The switch from “Running From the Devil” to “Grandmother’s Prayer” is like changing radio stations as the blues gives way to honey-voiced soul. The verse changes take me back to ‘70’s chart soul. Drummer Cedric Goodman and keyboards player Corey Lacey speak their responses to the words they have just heard, adding, “Listen to this, listen to this” spoken segues before swapping vocal duties. The track sounds highly authentic as it tells of how they had grandmothers praying for their protection.

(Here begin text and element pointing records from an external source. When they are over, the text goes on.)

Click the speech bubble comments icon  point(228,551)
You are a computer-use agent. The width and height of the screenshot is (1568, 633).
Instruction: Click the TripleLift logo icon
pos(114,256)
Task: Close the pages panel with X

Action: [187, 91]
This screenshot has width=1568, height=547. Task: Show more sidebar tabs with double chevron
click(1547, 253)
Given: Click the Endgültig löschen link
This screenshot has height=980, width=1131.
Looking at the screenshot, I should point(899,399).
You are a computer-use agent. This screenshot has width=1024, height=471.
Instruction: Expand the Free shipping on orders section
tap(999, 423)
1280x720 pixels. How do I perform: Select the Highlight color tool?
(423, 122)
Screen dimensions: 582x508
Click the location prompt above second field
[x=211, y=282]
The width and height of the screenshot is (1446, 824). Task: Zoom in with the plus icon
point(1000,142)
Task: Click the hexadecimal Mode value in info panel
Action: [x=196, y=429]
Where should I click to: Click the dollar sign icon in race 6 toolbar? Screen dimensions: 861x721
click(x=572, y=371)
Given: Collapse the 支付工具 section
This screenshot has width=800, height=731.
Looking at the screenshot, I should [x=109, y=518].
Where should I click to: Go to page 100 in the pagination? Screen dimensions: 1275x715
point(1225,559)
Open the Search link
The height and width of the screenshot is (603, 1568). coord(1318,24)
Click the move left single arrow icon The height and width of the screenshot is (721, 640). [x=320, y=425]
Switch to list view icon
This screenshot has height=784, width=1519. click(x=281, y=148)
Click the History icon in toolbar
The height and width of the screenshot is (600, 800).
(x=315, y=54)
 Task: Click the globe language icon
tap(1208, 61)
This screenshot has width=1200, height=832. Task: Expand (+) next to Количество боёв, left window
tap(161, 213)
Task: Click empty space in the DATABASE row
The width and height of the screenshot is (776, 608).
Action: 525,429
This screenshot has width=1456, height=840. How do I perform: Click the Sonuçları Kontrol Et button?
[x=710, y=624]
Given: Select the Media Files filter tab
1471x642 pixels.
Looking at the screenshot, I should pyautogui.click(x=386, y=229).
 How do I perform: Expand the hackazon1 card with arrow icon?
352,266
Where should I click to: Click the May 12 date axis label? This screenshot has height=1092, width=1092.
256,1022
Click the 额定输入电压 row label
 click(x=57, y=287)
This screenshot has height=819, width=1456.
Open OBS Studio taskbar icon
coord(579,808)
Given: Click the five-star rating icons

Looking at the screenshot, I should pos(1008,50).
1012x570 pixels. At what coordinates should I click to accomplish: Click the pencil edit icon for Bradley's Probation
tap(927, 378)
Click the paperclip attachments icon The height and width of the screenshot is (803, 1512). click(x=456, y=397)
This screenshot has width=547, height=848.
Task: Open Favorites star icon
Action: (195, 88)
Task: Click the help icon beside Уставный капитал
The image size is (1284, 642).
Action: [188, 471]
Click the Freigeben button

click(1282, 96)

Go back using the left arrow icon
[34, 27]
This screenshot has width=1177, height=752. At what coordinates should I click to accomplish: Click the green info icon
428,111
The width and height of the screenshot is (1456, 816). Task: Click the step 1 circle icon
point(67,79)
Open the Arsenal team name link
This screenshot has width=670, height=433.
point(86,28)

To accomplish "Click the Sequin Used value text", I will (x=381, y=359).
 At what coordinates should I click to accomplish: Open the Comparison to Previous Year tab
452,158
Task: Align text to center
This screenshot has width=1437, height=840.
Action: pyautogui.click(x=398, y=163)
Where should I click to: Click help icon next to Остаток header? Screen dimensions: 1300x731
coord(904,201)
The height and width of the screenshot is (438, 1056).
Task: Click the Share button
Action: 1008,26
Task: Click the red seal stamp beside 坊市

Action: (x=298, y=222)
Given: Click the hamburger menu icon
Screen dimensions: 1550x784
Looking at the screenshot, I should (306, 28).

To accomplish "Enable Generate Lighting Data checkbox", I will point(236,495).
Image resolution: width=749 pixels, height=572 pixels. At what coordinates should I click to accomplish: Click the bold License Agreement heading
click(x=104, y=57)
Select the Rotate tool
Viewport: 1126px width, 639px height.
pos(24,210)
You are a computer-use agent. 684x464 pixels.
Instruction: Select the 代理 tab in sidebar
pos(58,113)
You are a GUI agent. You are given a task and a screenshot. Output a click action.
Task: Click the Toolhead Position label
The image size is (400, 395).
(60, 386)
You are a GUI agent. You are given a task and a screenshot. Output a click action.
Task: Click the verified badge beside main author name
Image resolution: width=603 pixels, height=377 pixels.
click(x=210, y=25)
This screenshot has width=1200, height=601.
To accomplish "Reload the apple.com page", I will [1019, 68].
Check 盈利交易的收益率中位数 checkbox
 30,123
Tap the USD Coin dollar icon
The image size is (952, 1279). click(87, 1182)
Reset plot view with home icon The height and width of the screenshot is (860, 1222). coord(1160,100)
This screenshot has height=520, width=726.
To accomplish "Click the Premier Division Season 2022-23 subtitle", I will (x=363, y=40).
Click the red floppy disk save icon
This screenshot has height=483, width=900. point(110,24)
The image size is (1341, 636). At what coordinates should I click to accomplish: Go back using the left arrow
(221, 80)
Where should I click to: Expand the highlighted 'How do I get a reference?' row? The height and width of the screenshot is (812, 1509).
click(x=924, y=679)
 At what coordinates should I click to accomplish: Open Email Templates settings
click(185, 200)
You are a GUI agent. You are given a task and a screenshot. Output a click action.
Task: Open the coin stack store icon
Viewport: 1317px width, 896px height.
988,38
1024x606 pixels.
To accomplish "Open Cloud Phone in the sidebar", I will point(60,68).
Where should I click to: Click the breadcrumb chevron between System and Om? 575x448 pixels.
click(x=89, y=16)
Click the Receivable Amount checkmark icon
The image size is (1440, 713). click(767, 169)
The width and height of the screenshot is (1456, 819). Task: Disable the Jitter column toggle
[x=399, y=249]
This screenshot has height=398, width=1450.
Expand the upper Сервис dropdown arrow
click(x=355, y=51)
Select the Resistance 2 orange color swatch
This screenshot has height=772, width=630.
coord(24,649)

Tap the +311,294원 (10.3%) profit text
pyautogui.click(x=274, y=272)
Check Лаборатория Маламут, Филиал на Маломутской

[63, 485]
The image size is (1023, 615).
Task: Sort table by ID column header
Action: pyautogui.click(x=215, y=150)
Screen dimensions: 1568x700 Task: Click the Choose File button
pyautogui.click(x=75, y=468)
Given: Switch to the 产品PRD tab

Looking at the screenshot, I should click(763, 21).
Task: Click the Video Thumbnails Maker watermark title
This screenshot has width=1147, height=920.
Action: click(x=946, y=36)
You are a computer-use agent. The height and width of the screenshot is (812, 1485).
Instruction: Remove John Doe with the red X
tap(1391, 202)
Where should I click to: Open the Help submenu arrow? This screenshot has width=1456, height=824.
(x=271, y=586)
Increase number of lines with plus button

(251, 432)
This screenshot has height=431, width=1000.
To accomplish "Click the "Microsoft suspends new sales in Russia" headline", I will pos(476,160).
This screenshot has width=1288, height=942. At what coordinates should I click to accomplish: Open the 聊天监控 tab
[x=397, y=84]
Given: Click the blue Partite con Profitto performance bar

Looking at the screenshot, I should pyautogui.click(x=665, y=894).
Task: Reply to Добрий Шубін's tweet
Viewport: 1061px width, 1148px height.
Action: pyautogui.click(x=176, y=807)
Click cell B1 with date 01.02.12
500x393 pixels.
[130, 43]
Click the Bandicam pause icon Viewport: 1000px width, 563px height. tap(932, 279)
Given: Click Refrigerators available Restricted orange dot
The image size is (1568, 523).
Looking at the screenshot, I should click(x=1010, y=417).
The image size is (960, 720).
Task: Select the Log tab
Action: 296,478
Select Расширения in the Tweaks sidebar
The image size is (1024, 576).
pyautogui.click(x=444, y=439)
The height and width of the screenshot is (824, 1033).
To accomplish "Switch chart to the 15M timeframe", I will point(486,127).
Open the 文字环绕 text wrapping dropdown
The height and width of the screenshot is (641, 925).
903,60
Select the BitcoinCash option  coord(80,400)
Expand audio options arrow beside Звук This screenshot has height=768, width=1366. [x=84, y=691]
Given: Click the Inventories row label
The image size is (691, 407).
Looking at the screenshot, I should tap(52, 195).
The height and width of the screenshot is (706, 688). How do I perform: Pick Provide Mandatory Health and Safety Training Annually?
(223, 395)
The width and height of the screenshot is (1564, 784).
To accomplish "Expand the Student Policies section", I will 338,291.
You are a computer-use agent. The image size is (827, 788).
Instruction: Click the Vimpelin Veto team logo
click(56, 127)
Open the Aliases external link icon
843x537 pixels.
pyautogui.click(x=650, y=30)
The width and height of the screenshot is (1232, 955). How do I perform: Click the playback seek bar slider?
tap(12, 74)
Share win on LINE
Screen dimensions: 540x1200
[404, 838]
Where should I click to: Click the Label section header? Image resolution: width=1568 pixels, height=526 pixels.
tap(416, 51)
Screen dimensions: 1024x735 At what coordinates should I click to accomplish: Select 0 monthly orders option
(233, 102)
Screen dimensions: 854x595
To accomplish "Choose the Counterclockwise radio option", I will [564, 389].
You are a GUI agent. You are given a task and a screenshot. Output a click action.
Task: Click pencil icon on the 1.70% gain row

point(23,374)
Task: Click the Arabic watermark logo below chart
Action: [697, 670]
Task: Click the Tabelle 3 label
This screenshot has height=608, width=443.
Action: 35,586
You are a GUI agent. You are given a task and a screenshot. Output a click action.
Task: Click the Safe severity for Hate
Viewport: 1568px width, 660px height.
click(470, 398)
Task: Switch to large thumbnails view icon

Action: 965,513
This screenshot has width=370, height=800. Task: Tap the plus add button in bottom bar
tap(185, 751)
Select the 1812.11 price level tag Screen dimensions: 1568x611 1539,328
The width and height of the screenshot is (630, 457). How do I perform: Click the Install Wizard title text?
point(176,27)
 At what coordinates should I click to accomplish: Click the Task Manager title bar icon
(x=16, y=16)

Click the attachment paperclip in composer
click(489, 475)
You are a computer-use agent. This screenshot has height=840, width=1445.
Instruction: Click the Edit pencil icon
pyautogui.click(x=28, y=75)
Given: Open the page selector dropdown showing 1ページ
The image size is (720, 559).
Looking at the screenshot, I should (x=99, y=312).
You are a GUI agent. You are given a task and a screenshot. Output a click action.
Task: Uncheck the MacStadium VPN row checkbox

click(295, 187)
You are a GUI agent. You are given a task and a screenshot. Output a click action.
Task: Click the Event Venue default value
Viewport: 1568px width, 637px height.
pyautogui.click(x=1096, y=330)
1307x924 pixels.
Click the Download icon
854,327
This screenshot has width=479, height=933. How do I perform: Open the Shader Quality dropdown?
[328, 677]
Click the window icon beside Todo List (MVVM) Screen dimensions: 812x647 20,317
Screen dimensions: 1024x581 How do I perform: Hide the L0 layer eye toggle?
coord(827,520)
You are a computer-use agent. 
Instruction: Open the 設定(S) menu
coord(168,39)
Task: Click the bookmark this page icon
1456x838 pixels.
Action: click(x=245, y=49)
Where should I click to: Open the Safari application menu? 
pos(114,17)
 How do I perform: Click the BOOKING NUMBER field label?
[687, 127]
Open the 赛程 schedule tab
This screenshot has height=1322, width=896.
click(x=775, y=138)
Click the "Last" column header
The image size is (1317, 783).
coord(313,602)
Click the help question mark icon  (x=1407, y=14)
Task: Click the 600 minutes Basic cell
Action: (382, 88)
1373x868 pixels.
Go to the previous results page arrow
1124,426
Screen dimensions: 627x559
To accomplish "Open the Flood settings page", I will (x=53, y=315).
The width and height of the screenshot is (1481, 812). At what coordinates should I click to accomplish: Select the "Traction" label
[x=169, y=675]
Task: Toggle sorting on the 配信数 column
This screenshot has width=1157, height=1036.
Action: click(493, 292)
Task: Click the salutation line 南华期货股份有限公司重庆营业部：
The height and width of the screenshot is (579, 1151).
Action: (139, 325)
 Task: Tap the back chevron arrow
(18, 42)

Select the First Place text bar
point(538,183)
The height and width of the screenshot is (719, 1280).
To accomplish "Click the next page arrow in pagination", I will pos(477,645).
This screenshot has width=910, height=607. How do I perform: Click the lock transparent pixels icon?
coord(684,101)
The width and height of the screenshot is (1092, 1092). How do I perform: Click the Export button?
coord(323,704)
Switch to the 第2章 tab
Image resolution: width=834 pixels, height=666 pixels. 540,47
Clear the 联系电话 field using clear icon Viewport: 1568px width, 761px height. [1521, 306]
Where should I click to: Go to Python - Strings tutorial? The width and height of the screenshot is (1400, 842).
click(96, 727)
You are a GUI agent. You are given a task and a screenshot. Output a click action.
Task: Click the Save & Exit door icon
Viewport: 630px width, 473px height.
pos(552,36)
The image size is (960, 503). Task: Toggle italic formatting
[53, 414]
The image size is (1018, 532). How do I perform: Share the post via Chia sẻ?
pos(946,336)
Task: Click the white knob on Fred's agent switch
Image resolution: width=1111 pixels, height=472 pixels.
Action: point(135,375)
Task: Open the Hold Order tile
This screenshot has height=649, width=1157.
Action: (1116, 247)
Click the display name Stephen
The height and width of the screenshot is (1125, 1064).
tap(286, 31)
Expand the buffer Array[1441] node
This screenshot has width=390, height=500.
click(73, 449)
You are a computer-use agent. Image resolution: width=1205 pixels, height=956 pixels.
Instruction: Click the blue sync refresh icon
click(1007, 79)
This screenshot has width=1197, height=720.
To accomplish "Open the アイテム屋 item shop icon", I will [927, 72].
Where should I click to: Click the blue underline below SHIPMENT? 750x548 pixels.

“Talk to Me” features the same soul at the start, where Harmon wants his girlfirend to talk about their relationship, as both of them have been running around with others and he wants them to work things out. But halfway through, guitar starts to overlay the soul as it does in the Isley Brothers’ “Summer Breeze.”

When the lightweight “I’d Rather Be With You” appears, it is like the radio button has been pressed again, as the only link that this thin reggae piece has to the rest of the disc is Harmon’s tenor and the sweet harmonies behind it.

The disc closes with a return to blues, the uninspiring verse of “Wounded” giving way to a powerfully emotional chorus shared with Susann Carwell. The whole thing never quite resolves, leaving the listener with the give-me-more feeling that develops during Hendrix’s “Little Wing.”

Music is Medicine has a strong spiritual thread, both in the gospel-soul of “Grandmother’s Prayer” and the whole point of the harder, riffy “Running from the Devil,” in which he sings, “I’m just trying to keep up with the Lord.” In “The Healer,”  he sings, “This gift of music, you have to understand, sent down by God for healing of the land… I’m a healer, anointed by my Father’s hand.”

How does the mix of styles work? Largely, they blend well, bringing a welcome variety. “I’d Rather Be With You” is the only weak spot, because it is both feeble and out of place. The rest of this will be highly satisfying for those whose taste lies within the parameters of Robert Cray, The Stylistics, Jeff Healey and Sweet Comfort Band.